• _Excerpt provided_
--

4 tablespoons canola oil

6 medium chicken thighs and 6 chicken drumsticks

Kosher salt 

18 large cloves garlic 

1 teaspoon cumin seeds 

1 teaspoon coriander seeds 

2 large white onions, halved and thinly sliced 

1 cinnamon stick 

1 teaspoon red pepper flakes 

2 bay leaves 

Two 28-ounce cans whole peeled tomatoes 

1 large "knob" ginger, grated, to equal 1 heaping tablespoon 

1/2 cup heavy cream 

1 tablespoon red wine vinegar 

Directions

  1. Brown the chicken: Heat 2 large skillets over high heat. Add half of the oil to each. Arrange the chicken on a tray in a single layer and season with salt. Turn the pieces over and season the other side. When the oil begins to smoke lightly, carefully add the chicken, skin side down, to the skillets, leaving space between each piece of chicken. Reduce the heat to medium and allow the chicken to brown on their first side, 5 to 8 minutes. Resist the temptation to move or turn the pieces. Use metal tongs to carefully turn the chicken pieces to their second side and brown 3 to 5 additional minutes. Transfer the chicken pieces to a tray and set aside.
  2. Prepare the garlic: Grate 6 of the cloves of garlic and set aside for the sauce. Cut the remaining 12 cloves in half lengthwise.
  3. Make the sauce: In one of the skillets you cooked the chicken in, add the cumin and coriander and stir rapidly over medium-low heat to give them a quick toast, 10 to 15 seconds. Immediately add the onions and grated garlic. Season with salt and cook over medium heat, stirring frequently, until the onions turn light brown, 3 to 5 minutes. Add the cinnamon stick, pepper flakes, bay leaves and tomatoes. Allow the tomatoes to cook, breaking them apart with a spoon as they cook, 8 to 10 minutes, and then add 1 cup water.

--

• _Records to use_

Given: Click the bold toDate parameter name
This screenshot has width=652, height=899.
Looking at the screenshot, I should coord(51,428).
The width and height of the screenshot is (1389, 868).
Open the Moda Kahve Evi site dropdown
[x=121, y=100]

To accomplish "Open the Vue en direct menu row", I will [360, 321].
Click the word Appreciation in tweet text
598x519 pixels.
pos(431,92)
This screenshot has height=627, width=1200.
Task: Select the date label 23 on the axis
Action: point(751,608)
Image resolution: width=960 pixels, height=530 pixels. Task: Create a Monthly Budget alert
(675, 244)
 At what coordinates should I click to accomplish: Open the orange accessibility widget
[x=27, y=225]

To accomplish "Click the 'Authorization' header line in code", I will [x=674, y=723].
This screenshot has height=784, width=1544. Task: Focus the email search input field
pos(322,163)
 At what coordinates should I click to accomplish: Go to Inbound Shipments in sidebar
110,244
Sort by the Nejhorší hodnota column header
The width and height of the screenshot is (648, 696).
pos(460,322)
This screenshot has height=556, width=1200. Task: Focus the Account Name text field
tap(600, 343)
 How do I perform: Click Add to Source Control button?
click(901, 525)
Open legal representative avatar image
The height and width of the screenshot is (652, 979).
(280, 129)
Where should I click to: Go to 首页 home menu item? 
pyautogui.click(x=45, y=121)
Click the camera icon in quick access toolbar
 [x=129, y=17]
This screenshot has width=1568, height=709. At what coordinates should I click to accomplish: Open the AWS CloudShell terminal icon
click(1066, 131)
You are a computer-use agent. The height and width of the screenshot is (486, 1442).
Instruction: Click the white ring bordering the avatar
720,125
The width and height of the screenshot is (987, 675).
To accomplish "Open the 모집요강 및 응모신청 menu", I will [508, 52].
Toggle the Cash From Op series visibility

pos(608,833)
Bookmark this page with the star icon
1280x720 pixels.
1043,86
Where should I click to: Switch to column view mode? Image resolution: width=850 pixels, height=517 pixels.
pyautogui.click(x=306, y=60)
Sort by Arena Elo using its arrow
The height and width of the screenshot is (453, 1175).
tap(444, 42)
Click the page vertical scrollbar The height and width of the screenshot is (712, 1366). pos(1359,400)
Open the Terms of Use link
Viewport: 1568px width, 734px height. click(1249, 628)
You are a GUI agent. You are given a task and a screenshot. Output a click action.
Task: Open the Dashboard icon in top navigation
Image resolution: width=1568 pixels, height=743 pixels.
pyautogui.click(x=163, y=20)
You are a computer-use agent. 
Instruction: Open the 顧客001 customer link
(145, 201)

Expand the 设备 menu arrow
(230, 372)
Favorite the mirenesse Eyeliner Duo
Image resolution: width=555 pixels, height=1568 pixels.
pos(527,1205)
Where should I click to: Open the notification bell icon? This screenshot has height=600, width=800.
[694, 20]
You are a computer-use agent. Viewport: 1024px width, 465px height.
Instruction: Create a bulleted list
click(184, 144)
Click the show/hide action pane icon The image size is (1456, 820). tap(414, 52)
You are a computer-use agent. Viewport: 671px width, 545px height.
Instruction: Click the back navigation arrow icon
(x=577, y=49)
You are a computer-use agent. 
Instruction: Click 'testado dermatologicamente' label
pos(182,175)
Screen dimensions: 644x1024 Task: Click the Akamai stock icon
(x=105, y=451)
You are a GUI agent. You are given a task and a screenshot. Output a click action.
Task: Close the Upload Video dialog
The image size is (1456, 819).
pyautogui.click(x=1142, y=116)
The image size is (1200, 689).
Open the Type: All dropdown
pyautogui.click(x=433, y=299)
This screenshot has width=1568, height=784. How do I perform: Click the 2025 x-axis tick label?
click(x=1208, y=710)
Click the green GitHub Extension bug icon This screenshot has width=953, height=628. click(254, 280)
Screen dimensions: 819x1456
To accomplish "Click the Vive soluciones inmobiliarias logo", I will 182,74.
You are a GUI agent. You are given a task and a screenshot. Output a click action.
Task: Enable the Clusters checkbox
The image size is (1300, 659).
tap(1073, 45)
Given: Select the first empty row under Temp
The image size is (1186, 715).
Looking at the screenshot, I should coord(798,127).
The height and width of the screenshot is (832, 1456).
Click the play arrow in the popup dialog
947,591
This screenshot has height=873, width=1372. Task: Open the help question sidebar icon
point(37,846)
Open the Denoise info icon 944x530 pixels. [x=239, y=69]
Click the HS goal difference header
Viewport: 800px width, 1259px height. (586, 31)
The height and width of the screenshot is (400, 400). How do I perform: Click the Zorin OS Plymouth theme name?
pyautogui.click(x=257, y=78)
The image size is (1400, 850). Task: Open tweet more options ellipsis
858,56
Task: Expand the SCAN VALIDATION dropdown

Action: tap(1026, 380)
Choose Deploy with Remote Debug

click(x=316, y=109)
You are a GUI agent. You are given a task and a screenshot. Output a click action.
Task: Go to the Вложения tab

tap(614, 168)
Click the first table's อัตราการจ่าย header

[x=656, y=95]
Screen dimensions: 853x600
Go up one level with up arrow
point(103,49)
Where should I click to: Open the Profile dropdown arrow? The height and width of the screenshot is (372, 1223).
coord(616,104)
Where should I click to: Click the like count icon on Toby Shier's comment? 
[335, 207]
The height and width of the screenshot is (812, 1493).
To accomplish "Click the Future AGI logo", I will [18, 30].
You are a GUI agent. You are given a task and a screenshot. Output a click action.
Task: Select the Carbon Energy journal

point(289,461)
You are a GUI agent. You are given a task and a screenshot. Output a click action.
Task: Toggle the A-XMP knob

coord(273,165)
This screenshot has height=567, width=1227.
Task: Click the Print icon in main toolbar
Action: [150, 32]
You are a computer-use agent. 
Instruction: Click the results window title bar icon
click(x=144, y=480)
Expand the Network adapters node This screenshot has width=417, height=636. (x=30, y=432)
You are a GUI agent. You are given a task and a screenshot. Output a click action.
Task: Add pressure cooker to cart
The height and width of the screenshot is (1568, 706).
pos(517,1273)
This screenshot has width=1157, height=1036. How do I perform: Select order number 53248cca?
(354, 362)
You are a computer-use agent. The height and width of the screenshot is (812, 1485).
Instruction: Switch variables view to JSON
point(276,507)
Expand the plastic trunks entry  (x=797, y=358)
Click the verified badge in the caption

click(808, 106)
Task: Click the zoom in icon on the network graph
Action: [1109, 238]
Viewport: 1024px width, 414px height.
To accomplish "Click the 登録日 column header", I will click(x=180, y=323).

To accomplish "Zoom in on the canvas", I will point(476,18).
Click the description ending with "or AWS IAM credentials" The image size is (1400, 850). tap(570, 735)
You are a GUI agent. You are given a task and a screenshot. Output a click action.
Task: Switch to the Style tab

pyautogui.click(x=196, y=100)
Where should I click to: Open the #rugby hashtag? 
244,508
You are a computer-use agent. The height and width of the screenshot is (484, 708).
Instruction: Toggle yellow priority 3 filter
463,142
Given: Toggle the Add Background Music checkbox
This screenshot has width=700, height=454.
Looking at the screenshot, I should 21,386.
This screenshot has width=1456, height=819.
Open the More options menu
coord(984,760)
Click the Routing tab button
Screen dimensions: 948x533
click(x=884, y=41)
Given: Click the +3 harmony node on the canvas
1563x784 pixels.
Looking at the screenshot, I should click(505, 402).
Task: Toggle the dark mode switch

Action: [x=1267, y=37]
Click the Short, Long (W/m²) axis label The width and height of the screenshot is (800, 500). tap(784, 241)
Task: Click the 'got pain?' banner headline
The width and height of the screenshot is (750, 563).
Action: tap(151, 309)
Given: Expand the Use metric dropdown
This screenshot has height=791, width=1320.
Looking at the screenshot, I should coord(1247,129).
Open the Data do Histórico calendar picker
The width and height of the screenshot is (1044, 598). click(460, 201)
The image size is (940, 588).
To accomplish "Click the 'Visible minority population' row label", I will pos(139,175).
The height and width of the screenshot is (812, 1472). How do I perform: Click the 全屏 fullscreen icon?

--

• _Given problem A_
Summarize the recipe excerpt in two sentences.
• _Given problem B_
Lay out the entries as a numbered list, beginning at the line that contains "Task: Toggle the dark mode switch" and continuing through the last line of the entries, with blank lines left out.

• _Final answer A_
The recipe excerpt lists ingredients including canola oil, chicken thighs and drumsticks, garlic, cumin and coriander seeds, onions, cinnamon, red pepper flakes, bay leaves, canned whole peeled tomatoes, ginger, heavy cream, and red wine vinegar. Its directions have the cook brown salted chicken in two skillets, grate six garlic cloves and halve the remaining twelve, and then make a sauce in one skillet by toasting the seeds, cooking the onions and grated garlic, and simmering the tomatoes with the cinnamon stick, pepper flakes, and bay leaves before adding a cup of water.

• _Final answer B_
1. Task: Toggle the dark mode switch
2. Action: [x=1267, y=37]
3. Click the Short, Long (W/m²) axis label The width and height of the screenshot is (800, 500). tap(784, 241)
4. Task: Click the 'got pain?' banner headline
5. The width and height of the screenshot is (750, 563).
6. Action: tap(151, 309)
7. Given: Expand the Use metric dropdown
8. This screenshot has height=791, width=1320.
9. Looking at the screenshot, I should coord(1247,129).
10. Open the Data do Histórico calendar picker
11. The width and height of the screenshot is (1044, 598). click(460, 201)
12. The image size is (940, 588).
13. To accomplish "Click the 'Visible minority population' row label", I will pos(139,175).
14. The height and width of the screenshot is (812, 1472). How do I perform: Click the 全屏 fullscreen icon?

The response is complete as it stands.